→ YOUR OBJECTIVE
Please copy out the data below line for line, changing nothing.

→ MATERIAL SHOWN
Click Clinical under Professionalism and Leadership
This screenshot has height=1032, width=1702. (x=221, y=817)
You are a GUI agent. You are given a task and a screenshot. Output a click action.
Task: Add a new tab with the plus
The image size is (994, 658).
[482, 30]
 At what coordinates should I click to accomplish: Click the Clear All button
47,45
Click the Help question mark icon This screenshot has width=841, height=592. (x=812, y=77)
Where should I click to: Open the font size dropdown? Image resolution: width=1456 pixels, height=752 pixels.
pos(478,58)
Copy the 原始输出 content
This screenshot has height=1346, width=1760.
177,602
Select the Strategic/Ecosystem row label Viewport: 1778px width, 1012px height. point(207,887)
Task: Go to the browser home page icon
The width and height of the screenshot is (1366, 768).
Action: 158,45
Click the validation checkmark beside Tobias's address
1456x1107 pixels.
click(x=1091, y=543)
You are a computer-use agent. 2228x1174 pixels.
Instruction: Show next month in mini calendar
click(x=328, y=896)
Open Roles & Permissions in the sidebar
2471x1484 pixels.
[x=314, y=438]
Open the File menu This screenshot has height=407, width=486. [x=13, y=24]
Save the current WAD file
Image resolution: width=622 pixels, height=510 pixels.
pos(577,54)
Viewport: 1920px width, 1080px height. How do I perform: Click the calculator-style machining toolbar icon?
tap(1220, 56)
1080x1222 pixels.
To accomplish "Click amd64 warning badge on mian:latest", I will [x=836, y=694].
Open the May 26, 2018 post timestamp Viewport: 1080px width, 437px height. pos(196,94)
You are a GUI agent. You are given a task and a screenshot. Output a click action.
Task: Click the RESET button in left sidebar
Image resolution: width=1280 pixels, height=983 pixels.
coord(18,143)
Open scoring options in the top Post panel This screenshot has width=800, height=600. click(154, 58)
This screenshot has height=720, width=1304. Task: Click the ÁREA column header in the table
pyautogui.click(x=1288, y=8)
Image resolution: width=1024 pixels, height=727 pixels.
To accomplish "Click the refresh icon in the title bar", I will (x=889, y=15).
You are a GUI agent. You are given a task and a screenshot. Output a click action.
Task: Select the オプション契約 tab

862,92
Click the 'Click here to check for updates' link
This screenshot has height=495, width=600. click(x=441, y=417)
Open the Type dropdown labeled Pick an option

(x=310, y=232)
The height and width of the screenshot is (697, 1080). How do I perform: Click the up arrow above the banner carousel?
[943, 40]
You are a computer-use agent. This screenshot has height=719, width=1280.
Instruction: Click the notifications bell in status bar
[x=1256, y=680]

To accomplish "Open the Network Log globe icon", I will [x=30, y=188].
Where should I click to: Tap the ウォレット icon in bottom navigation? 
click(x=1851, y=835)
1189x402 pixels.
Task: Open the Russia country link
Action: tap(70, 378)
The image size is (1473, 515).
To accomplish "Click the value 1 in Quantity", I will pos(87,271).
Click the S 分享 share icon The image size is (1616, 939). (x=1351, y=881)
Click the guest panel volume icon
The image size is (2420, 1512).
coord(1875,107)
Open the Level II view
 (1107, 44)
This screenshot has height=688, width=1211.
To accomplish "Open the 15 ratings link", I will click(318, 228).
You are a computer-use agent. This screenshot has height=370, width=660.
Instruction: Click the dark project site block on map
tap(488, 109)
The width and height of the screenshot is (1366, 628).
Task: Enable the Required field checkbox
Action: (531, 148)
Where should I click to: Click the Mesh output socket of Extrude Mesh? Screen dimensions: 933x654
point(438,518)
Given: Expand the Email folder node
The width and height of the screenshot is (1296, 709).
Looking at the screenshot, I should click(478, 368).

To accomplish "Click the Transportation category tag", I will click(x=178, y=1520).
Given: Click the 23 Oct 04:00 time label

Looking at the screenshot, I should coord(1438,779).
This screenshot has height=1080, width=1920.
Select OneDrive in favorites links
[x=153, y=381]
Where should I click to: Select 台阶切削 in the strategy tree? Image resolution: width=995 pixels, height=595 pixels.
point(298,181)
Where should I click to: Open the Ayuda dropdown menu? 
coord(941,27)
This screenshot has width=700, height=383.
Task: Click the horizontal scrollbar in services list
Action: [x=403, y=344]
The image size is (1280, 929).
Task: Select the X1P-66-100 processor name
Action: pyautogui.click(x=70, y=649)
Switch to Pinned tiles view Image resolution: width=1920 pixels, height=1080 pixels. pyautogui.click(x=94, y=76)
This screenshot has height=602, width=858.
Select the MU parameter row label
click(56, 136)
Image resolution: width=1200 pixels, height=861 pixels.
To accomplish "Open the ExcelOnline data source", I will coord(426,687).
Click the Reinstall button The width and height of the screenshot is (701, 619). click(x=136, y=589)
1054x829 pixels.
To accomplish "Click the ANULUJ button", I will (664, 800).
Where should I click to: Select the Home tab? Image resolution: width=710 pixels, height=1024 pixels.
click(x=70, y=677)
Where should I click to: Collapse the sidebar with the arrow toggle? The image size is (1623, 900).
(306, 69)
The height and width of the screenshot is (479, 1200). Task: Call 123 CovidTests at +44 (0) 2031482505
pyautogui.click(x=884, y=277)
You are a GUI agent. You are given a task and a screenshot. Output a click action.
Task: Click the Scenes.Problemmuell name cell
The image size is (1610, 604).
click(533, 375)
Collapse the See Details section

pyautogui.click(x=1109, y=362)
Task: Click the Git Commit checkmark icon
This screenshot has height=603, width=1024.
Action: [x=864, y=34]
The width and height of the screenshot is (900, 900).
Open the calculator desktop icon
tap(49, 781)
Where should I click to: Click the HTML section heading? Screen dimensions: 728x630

→ THE RESULT
Click Clinical under Professionalism and Leadership
This screenshot has height=1032, width=1702. (x=221, y=817)
You are a GUI agent. You are given a task and a screenshot. Output a click action.
Task: Add a new tab with the plus
The image size is (994, 658).
[482, 30]
 At what coordinates should I click to accomplish: Click the Clear All button
47,45
Click the Help question mark icon This screenshot has width=841, height=592. (x=812, y=77)
Where should I click to: Open the font size dropdown? Image resolution: width=1456 pixels, height=752 pixels.
pos(478,58)
Copy the 原始输出 content
This screenshot has height=1346, width=1760.
177,602
Select the Strategic/Ecosystem row label Viewport: 1778px width, 1012px height. point(207,887)
Task: Go to the browser home page icon
The width and height of the screenshot is (1366, 768).
Action: 158,45
Click the validation checkmark beside Tobias's address
1456x1107 pixels.
click(x=1091, y=543)
You are a computer-use agent. 2228x1174 pixels.
Instruction: Show next month in mini calendar
click(x=328, y=896)
Open Roles & Permissions in the sidebar
2471x1484 pixels.
[x=314, y=438]
Open the File menu This screenshot has height=407, width=486. [x=13, y=24]
Save the current WAD file
Image resolution: width=622 pixels, height=510 pixels.
pos(577,54)
Viewport: 1920px width, 1080px height. How do I perform: Click the calculator-style machining toolbar icon?
tap(1220, 56)
1080x1222 pixels.
To accomplish "Click amd64 warning badge on mian:latest", I will [x=836, y=694].
Open the May 26, 2018 post timestamp Viewport: 1080px width, 437px height. pos(196,94)
You are a GUI agent. You are given a task and a screenshot. Output a click action.
Task: Click the RESET button in left sidebar
Image resolution: width=1280 pixels, height=983 pixels.
coord(18,143)
Open scoring options in the top Post panel This screenshot has width=800, height=600. click(154, 58)
This screenshot has height=720, width=1304. Task: Click the ÁREA column header in the table
pyautogui.click(x=1288, y=8)
Image resolution: width=1024 pixels, height=727 pixels.
To accomplish "Click the refresh icon in the title bar", I will (x=889, y=15).
You are a GUI agent. You are given a task and a screenshot. Output a click action.
Task: Select the オプション契約 tab

862,92
Click the 'Click here to check for updates' link
This screenshot has height=495, width=600. click(x=441, y=417)
Open the Type dropdown labeled Pick an option

(x=310, y=232)
The height and width of the screenshot is (697, 1080). How do I perform: Click the up arrow above the banner carousel?
[943, 40]
You are a computer-use agent. This screenshot has height=719, width=1280.
Instruction: Click the notifications bell in status bar
[x=1256, y=680]

To accomplish "Open the Network Log globe icon", I will [x=30, y=188].
Where should I click to: Tap the ウォレット icon in bottom navigation? 
click(x=1851, y=835)
1189x402 pixels.
Task: Open the Russia country link
Action: tap(70, 378)
The image size is (1473, 515).
To accomplish "Click the value 1 in Quantity", I will pos(87,271).
Click the S 分享 share icon The image size is (1616, 939). (x=1351, y=881)
Click the guest panel volume icon
The image size is (2420, 1512).
coord(1875,107)
Open the Level II view
 (1107, 44)
This screenshot has height=688, width=1211.
To accomplish "Open the 15 ratings link", I will click(318, 228).
You are a computer-use agent. This screenshot has height=370, width=660.
Instruction: Click the dark project site block on map
tap(488, 109)
The width and height of the screenshot is (1366, 628).
Task: Enable the Required field checkbox
Action: (531, 148)
Where should I click to: Click the Mesh output socket of Extrude Mesh? Screen dimensions: 933x654
point(438,518)
Given: Expand the Email folder node
The width and height of the screenshot is (1296, 709).
Looking at the screenshot, I should click(478, 368).

To accomplish "Click the Transportation category tag", I will click(x=178, y=1520).
Given: Click the 23 Oct 04:00 time label

Looking at the screenshot, I should coord(1438,779).
This screenshot has height=1080, width=1920.
Select OneDrive in favorites links
[x=153, y=381]
Where should I click to: Select 台阶切削 in the strategy tree? Image resolution: width=995 pixels, height=595 pixels.
point(298,181)
Where should I click to: Open the Ayuda dropdown menu? 
coord(941,27)
This screenshot has width=700, height=383.
Task: Click the horizontal scrollbar in services list
Action: [x=403, y=344]
The image size is (1280, 929).
Task: Select the X1P-66-100 processor name
Action: pyautogui.click(x=70, y=649)
Switch to Pinned tiles view Image resolution: width=1920 pixels, height=1080 pixels. pyautogui.click(x=94, y=76)
This screenshot has height=602, width=858.
Select the MU parameter row label
click(56, 136)
Image resolution: width=1200 pixels, height=861 pixels.
To accomplish "Open the ExcelOnline data source", I will coord(426,687).
Click the Reinstall button The width and height of the screenshot is (701, 619). click(x=136, y=589)
1054x829 pixels.
To accomplish "Click the ANULUJ button", I will (664, 800).
Where should I click to: Select the Home tab? Image resolution: width=710 pixels, height=1024 pixels.
click(x=70, y=677)
Where should I click to: Collapse the sidebar with the arrow toggle? The image size is (1623, 900).
(306, 69)
The height and width of the screenshot is (479, 1200). Task: Call 123 CovidTests at +44 (0) 2031482505
pyautogui.click(x=884, y=277)
You are a GUI agent. You are given a task and a screenshot. Output a click action.
Task: Click the Scenes.Problemmuell name cell
The image size is (1610, 604).
click(533, 375)
Collapse the See Details section

pyautogui.click(x=1109, y=362)
Task: Click the Git Commit checkmark icon
This screenshot has height=603, width=1024.
Action: [x=864, y=34]
The width and height of the screenshot is (900, 900).
Open the calculator desktop icon
tap(49, 781)
Where should I click to: Click the HTML section heading? Screen dimensions: 728x630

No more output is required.